Saved entries
==============================

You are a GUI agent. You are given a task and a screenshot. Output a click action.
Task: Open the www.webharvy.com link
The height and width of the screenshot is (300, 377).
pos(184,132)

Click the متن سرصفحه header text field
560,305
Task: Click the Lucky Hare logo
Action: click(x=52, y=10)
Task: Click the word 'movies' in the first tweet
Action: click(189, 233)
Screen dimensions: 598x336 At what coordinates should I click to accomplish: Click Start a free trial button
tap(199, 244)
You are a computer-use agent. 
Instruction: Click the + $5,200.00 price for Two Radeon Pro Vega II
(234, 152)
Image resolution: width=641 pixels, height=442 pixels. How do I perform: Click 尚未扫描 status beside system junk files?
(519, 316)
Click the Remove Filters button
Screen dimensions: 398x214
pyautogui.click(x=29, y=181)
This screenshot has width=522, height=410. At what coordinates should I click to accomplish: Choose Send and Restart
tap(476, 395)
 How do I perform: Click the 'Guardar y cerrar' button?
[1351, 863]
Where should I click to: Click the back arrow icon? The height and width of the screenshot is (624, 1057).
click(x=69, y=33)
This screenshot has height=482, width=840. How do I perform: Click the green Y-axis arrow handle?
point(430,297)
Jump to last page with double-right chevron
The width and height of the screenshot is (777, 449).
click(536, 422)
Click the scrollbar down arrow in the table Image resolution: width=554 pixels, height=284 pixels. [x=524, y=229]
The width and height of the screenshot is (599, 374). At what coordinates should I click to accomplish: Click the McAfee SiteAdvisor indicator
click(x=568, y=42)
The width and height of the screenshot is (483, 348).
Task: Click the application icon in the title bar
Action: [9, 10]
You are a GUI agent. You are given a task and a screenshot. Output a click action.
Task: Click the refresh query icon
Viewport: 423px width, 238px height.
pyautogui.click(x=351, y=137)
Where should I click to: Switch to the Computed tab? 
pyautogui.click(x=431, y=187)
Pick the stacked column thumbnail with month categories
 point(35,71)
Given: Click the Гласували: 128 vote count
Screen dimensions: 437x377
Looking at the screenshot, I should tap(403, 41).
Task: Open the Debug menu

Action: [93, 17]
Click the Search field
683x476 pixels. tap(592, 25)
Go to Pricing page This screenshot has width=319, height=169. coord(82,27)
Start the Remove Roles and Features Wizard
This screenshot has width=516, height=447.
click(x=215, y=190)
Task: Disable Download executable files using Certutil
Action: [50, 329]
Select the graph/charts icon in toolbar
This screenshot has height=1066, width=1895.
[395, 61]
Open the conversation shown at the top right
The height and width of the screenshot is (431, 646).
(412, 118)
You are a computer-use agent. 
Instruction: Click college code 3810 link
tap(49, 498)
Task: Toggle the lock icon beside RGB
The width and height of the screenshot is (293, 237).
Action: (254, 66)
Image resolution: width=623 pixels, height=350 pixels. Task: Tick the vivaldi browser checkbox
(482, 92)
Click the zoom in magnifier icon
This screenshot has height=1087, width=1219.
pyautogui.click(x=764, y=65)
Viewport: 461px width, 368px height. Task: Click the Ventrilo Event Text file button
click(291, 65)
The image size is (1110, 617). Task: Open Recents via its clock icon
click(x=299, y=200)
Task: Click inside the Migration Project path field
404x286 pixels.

==============================

## YOUR ASSIGNMENT
Each entry shown above is to be duplicated exactly.

## RESULT OF THE EXERCISE
You are a GUI agent. You are given a task and a screenshot. Output a click action.
Task: Open the www.webharvy.com link
The height and width of the screenshot is (300, 377).
pos(184,132)

Click the متن سرصفحه header text field
560,305
Task: Click the Lucky Hare logo
Action: click(x=52, y=10)
Task: Click the word 'movies' in the first tweet
Action: click(189, 233)
Screen dimensions: 598x336 At what coordinates should I click to accomplish: Click Start a free trial button
tap(199, 244)
You are a computer-use agent. 
Instruction: Click the + $5,200.00 price for Two Radeon Pro Vega II
(234, 152)
Image resolution: width=641 pixels, height=442 pixels. How do I perform: Click 尚未扫描 status beside system junk files?
(519, 316)
Click the Remove Filters button
Screen dimensions: 398x214
pyautogui.click(x=29, y=181)
This screenshot has width=522, height=410. At what coordinates should I click to accomplish: Choose Send and Restart
tap(476, 395)
 How do I perform: Click the 'Guardar y cerrar' button?
[1351, 863]
Where should I click to: Click the back arrow icon? The height and width of the screenshot is (624, 1057).
click(x=69, y=33)
This screenshot has height=482, width=840. How do I perform: Click the green Y-axis arrow handle?
point(430,297)
Jump to last page with double-right chevron
The width and height of the screenshot is (777, 449).
click(536, 422)
Click the scrollbar down arrow in the table Image resolution: width=554 pixels, height=284 pixels. [x=524, y=229]
The width and height of the screenshot is (599, 374). At what coordinates should I click to accomplish: Click the McAfee SiteAdvisor indicator
click(x=568, y=42)
The width and height of the screenshot is (483, 348).
Task: Click the application icon in the title bar
Action: [9, 10]
You are a GUI agent. You are given a task and a screenshot. Output a click action.
Task: Click the refresh query icon
Viewport: 423px width, 238px height.
pyautogui.click(x=351, y=137)
Where should I click to: Switch to the Computed tab? 
pyautogui.click(x=431, y=187)
Pick the stacked column thumbnail with month categories
 point(35,71)
Given: Click the Гласували: 128 vote count
Screen dimensions: 437x377
Looking at the screenshot, I should tap(403, 41).
Task: Open the Debug menu

Action: [93, 17]
Click the Search field
683x476 pixels. tap(592, 25)
Go to Pricing page This screenshot has width=319, height=169. coord(82,27)
Start the Remove Roles and Features Wizard
This screenshot has width=516, height=447.
click(x=215, y=190)
Task: Disable Download executable files using Certutil
Action: [50, 329]
Select the graph/charts icon in toolbar
This screenshot has height=1066, width=1895.
[395, 61]
Open the conversation shown at the top right
The height and width of the screenshot is (431, 646).
(412, 118)
You are a computer-use agent. 
Instruction: Click college code 3810 link
tap(49, 498)
Task: Toggle the lock icon beside RGB
The width and height of the screenshot is (293, 237).
Action: (254, 66)
Image resolution: width=623 pixels, height=350 pixels. Task: Tick the vivaldi browser checkbox
(482, 92)
Click the zoom in magnifier icon
This screenshot has height=1087, width=1219.
pyautogui.click(x=764, y=65)
Viewport: 461px width, 368px height. Task: Click the Ventrilo Event Text file button
click(291, 65)
The image size is (1110, 617). Task: Open Recents via its clock icon
click(x=299, y=200)
Task: Click inside the Migration Project path field
404x286 pixels.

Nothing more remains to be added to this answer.